Now imagine just for a second, this porous relationship between the state and anyone of the four-million South Africans that live in informal settlements across the country. Some 63% of South Africans are urbanised, and that figure is only set to explode in years to come with forecasts that eight in ten will live in urban environments by 2050.
If an immediate example of a lack of service delivery that pops up in the mind of a middle-class citizen is an unrepaired pothole, what is their example today and tomorrow?
A lack of proper running water and sanitation, healthcare, schooling, not to mention electricity supply, where the many can’t afford tariffs that have skyrocketed over the past decade as the country has funded a badly executed Eskom expansion project.
In light of this, just how invested is this increasingly urbanised population in the status quo as it stands, even though the stores and the malls looted this week provide some level of employment? They make for perfect fodder for political opportunists looking to stoke the flames of discontent. The perfect pawns for a grand political conspiracy, if that’s in the end the tale of the tape.
What has happened in our country is precedent-setting. It will be hard to turn back the clock and get people to once again respect authority and the rule of law.
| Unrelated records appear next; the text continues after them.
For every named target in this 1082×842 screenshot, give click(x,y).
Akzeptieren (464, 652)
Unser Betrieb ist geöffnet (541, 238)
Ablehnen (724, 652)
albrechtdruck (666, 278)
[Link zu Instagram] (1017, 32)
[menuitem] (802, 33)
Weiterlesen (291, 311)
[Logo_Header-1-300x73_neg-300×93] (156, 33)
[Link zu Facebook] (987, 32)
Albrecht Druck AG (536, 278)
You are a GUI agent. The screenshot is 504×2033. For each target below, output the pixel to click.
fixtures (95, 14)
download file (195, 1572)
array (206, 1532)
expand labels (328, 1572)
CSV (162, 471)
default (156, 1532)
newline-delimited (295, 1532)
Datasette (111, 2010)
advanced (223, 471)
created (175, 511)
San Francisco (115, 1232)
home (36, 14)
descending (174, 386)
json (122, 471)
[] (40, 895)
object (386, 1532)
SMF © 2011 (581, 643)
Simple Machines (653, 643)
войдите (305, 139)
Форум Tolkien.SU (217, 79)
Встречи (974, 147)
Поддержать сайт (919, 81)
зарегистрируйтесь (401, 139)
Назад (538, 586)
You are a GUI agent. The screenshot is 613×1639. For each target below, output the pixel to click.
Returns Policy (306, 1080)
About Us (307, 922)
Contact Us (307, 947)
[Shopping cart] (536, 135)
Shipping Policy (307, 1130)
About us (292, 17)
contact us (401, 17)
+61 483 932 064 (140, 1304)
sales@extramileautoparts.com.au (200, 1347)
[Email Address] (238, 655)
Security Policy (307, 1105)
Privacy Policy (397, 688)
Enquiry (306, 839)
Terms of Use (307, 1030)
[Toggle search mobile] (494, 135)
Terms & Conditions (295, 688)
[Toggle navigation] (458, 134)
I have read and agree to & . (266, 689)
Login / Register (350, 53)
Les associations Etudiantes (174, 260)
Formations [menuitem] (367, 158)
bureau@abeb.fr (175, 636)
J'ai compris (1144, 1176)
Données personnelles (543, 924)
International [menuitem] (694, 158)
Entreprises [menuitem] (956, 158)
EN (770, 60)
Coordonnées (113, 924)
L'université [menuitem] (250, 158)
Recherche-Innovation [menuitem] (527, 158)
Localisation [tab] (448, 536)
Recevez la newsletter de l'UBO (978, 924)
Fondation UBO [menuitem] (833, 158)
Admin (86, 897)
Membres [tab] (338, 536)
The looting may have abated for now but the damage has been done. Many have seen the scenes of the police, soldiers and politicians — so-called leaders — watching as looting happened in front of their eyes. Perhaps the fear of another Marikana is unpalatable, and it should be, especially as its young women and children who’d be in the crossfires this time around.
We have seen how buildings, livelihoods, malls and anything that stands for economic activity were looted, wrecked and burned with law enforcement unable to stop it.
An example was set for the disregard for the rule of law as former president Jacob Zuma attacked judges and our judiciary with his customary giggle. We saw how he disrespected the law and ran amok when he was told he would be imprisoned for 15 months for not respecting a Constitutional Court sanction. Then his children and allies took to social media and communication platforms to tell his supporters to rally and shut down South Africa once he was escorted to Escourt’s correctional facility.
Some of our erstwhile politicians, who one hopes will not shine in history books yet to be written, are calling for him to be released. They seek to ride the tiger while its eyes are distracted by what lays before it: a scared and shell-shocked nation.
So what does the looting or the protests in the face of deep poverty mean for our democracy?
The ideal we have always held up is that citizens can change their reality by speaking at the polls. Perhaps this week demonstrates that more and more people are losing faith in that ideal.
For a developing nation such as ours, we always have to ensure that the most marginalised among us garner some sort of dividend in the journey towards a “better life for all”. There’s been little upside for well over a decade, and the pressures on the working elements of the state have grown exponentially in that time. Broken municipalities have only sunk deeper into a state of disrepair, souring relations between state and citizenry.
The panacea to our ailments is a functioning state. But the custodian is not fit to govern; nor is the opposition bench. Some countries have found themselves at this position, a case in point being Italy, whose coalition politics have ground the country to standstill. To move forward, they’ve had to hand over sovereignty to a technocrat in former European Central Banker, Mario Draghi. We are still some seasons away from coming to that solution.